Center for Strategic Communication

A U.S. Marine prepares explosives for a controlled demolition exercise on March 1, 2012 in Camp Lejeune, North Carolina. Photo: USMC

To find hidden bombs, the U.S. military has tried everything from sniffing their chemical scent to shooting lasers into the ground. The Pentagon’s blue-sky researchers think they have a better paradigm: search for them the way physicians locate tumors.

Darpa recently launched a program called Methods for Explosive Detection at Standoff, or MEDS. The agency wants companies to “rapidly develop and demonstrate non-contact methods to detect explosives embedded or packaged in opaque media with high water content (e.g., mud, meat, animal carcasses)” using ultra-wideband microwaves, that “have shown promise for breast cancer detection,” according to a project solicitation.

In recent years, breast cancer researchers have had success using ultra-wideband, or UWB, to detect malignant tumors in breast cancer patients. It’s complicated, but involves zapping tissue at close range with signals from across the radio spectrum, at much wider range than conventional X-rays. To oversimplify it, the UWB waves bounce back and highlight healthy tissue while contrasting it with a darker-colored malignant tissue. If it’s possible to detect a tiny tumor with it, then it stands to reason that it may be possible to detect explosives hidden inside some wet mud or even a dead dog. (It happens.)

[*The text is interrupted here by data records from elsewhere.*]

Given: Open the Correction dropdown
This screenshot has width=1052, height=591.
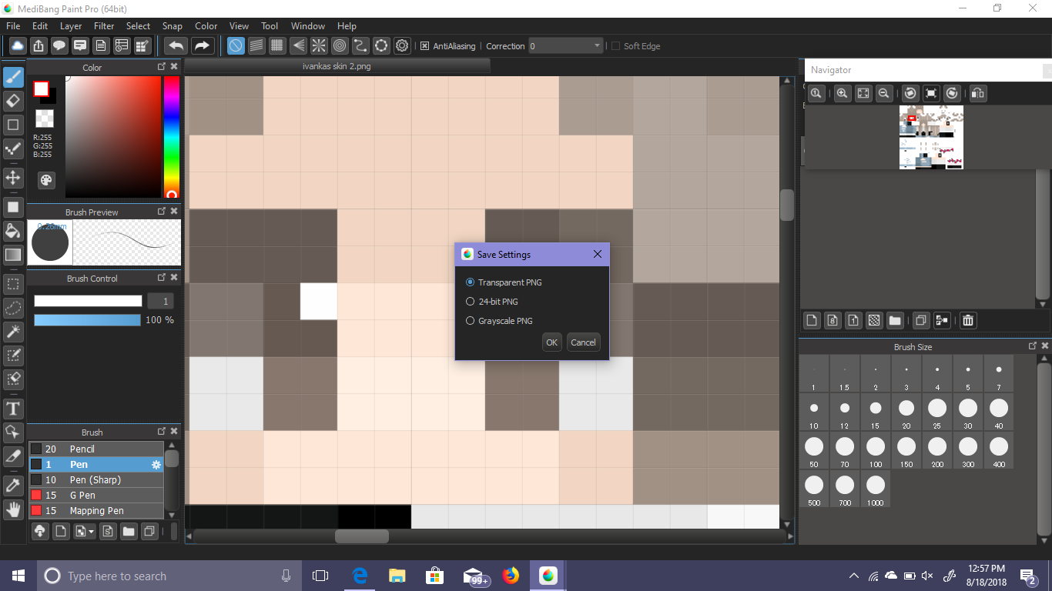Looking at the screenshot, I should tap(565, 46).
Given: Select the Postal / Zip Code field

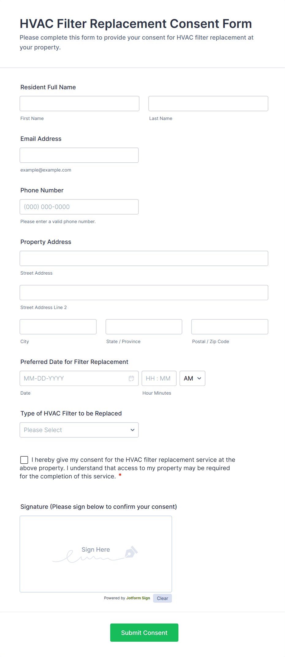Looking at the screenshot, I should (230, 327).
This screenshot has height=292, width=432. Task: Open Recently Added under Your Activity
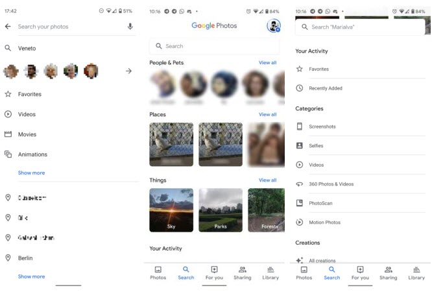(326, 88)
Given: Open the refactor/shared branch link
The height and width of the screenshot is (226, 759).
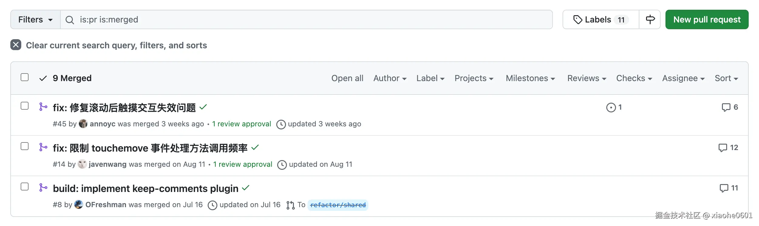Looking at the screenshot, I should tap(338, 205).
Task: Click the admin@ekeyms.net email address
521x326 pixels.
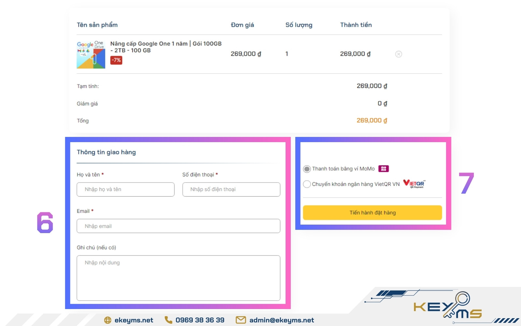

Improvised bombs remain the primary weapon of insurgent warfare, and they’re proliferating beyond the warzones. Meanwhile, the number of IED attacks against U.S. troops has continued to increase, though the Pentagon’s Joint Improvised Explosive Device Defeat Organization says that the bombs are now fortunately killing fewer troops. Locating the bombs before they explode is tremendously complex.

The U.S. built expensive bomb jammers for a time — until insurgents switched to bombs that detonate by wire; and then to bombs that detonate by pressure. Metal detectors used in Afghanistan provoked insurgents to build bombs out of wood and fertilizer. The military has built a plane-mounted radar to track militant bomb teams from above. But a slew of expensive directed-energy weapons have come to little — including one truly ridiculous lightning gun — and the military has been so desperate to stop bombs planted in drainage ditches that the Army allowed itself to get ripped off by shoddy Afghan contractors.

And it won’t be easy to build ultra-wideband detectors. A recent declassified NATO report (.pdf) on work with UWB bomb detectors was optimistic about method, but clutter like rocks and other debris “degrade[d] the signal to clutter ratio and reduce[d] the system performance.” Handheld UWB detectors, such as the Army’s Minehound scanner, were also limited by a single pair of antennae and — with few exceptions — couldn’t draw an image of what they saw.

Darpa’s MEDS program isn’t requiring its detectors to use imaging — it really wants something that can simply pinpoint a buried bomb — but considers the option “desirable, if feasible.” The agency doesn’t specify if the devices will be handheld or carried by vehicles or robots. Regardless, the devices will have to get pretty close to the ground for an antenna to pick up a signal, as the NATO report considered the range on potential systems to max out around 20 to 30 centimeters “in ideal conditions.”

The program also points toward other “potentially relevant areas” such as non-linear acoustics — distorted sound waves, basically — and “mixed modality mechanisms” like electron-photon beams. What Darpa doesn’t want are devices that use X-rays “with the possible exception of X-ray backscatter,” due to the risk of contamination. One thing about finding tumors: you don’t want to poison your patient as you search, as any doctor could tell Darpa.